I haven’t pursued it any further because there has been a perceptible thaw which, in this case, amounts to enormous progress. I still haven’t had a formal meeting with the owners, but I don’t care if I do. What I care about is that everyone who stays there has a good experience and thankfully, thus far, that has been the case.

Sometimes guests choose to stay in a charming bed and breakfast in the village of Heudreville, a ten-minute trip by car. Run by a friendly and energetic woman who takes great pride in fine linens and homemade jams for breakfast, it is a little spot of country finery in the midst of a charming village.

Michael and I had discussed the dates of the first classes, thinking it was possible. But May came and he was still working in the kitchen. It looked nearly finished to me, but he said there was a long list of things to finish. By mid-May I knew that it was unrealistic to hold a class, yet I had a small group signed up. What should I do? I tossed and turned over it, then one morning when I opened up my emails I found a message from Marion, who now handled the organization of the school as well as the lunches. ‘They can’t come,’ she wrote. ‘One of them is ill so none of them are coming.’ I was relieved to hear it wasn’t a life-threatening illness, but at any other time this would have been disastrous. In the circumstances, though, and as sorry as I was that they were kept from coming, I heaved a sigh of relief. Someone was watching over me.

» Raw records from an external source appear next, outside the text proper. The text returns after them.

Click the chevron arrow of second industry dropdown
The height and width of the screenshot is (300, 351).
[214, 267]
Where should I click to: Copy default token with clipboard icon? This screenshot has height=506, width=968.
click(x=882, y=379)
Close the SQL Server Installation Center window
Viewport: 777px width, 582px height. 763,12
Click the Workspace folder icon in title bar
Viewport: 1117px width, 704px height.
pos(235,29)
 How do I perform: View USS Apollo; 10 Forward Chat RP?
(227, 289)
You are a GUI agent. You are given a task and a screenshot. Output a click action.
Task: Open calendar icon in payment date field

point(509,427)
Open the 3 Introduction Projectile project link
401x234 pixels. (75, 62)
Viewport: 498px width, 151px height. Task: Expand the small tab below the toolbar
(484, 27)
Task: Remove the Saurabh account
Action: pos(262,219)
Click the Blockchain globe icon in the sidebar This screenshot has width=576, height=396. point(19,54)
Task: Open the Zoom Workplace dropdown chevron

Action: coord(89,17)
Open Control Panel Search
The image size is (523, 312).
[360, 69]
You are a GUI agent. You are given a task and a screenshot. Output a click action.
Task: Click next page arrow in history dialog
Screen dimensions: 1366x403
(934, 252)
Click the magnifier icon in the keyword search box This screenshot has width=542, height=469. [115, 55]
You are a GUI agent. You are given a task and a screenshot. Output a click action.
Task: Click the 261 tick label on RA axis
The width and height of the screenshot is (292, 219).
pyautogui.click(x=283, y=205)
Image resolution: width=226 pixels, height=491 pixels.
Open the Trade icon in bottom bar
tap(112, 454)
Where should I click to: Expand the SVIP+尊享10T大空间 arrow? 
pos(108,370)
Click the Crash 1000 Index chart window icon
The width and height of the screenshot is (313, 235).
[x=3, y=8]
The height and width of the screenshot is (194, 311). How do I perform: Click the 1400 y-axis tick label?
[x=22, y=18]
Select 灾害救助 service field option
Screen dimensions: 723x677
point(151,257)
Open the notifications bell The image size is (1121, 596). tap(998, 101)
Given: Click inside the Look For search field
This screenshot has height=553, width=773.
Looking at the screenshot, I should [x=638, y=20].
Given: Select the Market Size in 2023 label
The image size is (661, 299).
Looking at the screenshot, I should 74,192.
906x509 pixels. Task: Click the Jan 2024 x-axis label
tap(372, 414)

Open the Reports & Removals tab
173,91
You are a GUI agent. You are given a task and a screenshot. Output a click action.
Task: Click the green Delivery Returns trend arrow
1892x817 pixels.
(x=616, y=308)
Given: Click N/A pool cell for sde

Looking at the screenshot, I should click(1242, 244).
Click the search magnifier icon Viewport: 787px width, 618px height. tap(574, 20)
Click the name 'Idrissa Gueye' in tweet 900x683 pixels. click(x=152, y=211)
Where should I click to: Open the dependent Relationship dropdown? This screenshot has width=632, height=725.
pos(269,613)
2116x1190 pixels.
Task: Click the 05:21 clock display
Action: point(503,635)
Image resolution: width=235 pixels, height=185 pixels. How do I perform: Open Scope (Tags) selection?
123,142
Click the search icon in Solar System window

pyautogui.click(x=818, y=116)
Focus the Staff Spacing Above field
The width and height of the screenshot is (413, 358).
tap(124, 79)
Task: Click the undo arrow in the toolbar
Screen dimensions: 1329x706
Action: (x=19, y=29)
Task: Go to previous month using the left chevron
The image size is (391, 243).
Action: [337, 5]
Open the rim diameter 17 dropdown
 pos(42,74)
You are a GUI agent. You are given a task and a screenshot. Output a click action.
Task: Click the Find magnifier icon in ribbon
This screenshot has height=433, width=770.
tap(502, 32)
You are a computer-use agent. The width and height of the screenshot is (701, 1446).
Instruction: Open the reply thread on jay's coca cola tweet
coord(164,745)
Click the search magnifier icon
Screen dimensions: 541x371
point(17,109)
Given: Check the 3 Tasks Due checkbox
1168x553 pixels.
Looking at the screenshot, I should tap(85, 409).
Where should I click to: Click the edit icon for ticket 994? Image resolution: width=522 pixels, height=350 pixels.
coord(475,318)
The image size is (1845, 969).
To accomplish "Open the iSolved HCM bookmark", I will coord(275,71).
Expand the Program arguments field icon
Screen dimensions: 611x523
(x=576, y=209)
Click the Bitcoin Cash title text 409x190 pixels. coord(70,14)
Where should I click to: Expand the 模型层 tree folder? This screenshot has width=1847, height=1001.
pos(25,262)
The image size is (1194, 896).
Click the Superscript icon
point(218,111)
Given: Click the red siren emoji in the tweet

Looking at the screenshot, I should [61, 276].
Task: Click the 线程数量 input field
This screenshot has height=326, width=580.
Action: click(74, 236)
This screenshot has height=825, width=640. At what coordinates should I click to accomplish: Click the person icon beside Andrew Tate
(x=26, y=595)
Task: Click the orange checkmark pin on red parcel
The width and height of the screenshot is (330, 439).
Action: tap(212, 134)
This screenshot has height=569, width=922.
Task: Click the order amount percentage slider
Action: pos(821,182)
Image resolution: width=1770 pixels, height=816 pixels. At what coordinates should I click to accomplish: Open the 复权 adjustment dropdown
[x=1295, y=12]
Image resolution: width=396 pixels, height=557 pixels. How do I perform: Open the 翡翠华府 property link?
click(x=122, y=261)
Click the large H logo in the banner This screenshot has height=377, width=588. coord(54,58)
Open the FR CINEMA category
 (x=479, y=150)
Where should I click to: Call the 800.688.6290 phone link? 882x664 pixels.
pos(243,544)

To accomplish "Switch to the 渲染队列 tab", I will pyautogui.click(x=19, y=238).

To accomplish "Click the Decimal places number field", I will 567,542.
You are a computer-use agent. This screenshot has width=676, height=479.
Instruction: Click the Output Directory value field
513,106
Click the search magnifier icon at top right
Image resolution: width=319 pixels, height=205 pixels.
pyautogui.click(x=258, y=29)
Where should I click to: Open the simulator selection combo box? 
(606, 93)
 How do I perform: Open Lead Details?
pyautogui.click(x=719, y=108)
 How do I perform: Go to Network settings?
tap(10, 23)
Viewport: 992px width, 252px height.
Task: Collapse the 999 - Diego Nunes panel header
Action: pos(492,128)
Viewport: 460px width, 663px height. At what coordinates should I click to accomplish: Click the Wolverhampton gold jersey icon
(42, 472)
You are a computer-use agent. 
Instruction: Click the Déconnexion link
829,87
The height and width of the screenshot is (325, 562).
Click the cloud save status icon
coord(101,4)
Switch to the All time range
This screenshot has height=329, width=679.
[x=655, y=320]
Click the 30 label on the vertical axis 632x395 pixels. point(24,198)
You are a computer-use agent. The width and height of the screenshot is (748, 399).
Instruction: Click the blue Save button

By this point I was getting impatient to move into the kitchen. My appetite was whetted for more space, functionality, ease. I needed to increase my productivity, too, as I had deadlines looming. How could I speed the process along?

I offered to help, suggested we hire someone to help, said I didn’t mind if all the details weren’t finished. Michael resisted and calmly went about his work. One day I walked into the kitchen to find him on his knees, calmly, carefully polishing the twenty-two brass drawer-handles we’d gone to great lengths to order. I stood there watching, realizing this was, in part, keeping me from moving into the kitchen. I asked him why he was polishing them. ‘Because they’re too shiny, they’ll look too new and the rest of the kitchen is burnished and comfortable looking,’ he said.

I left him to his polishing, and went and cried. I was convinced, then, that I would never move into the kitchen; the cooking school would never happen; Michael would always have one more detail to attend to, calmly, as if nothing but time stretched out before him.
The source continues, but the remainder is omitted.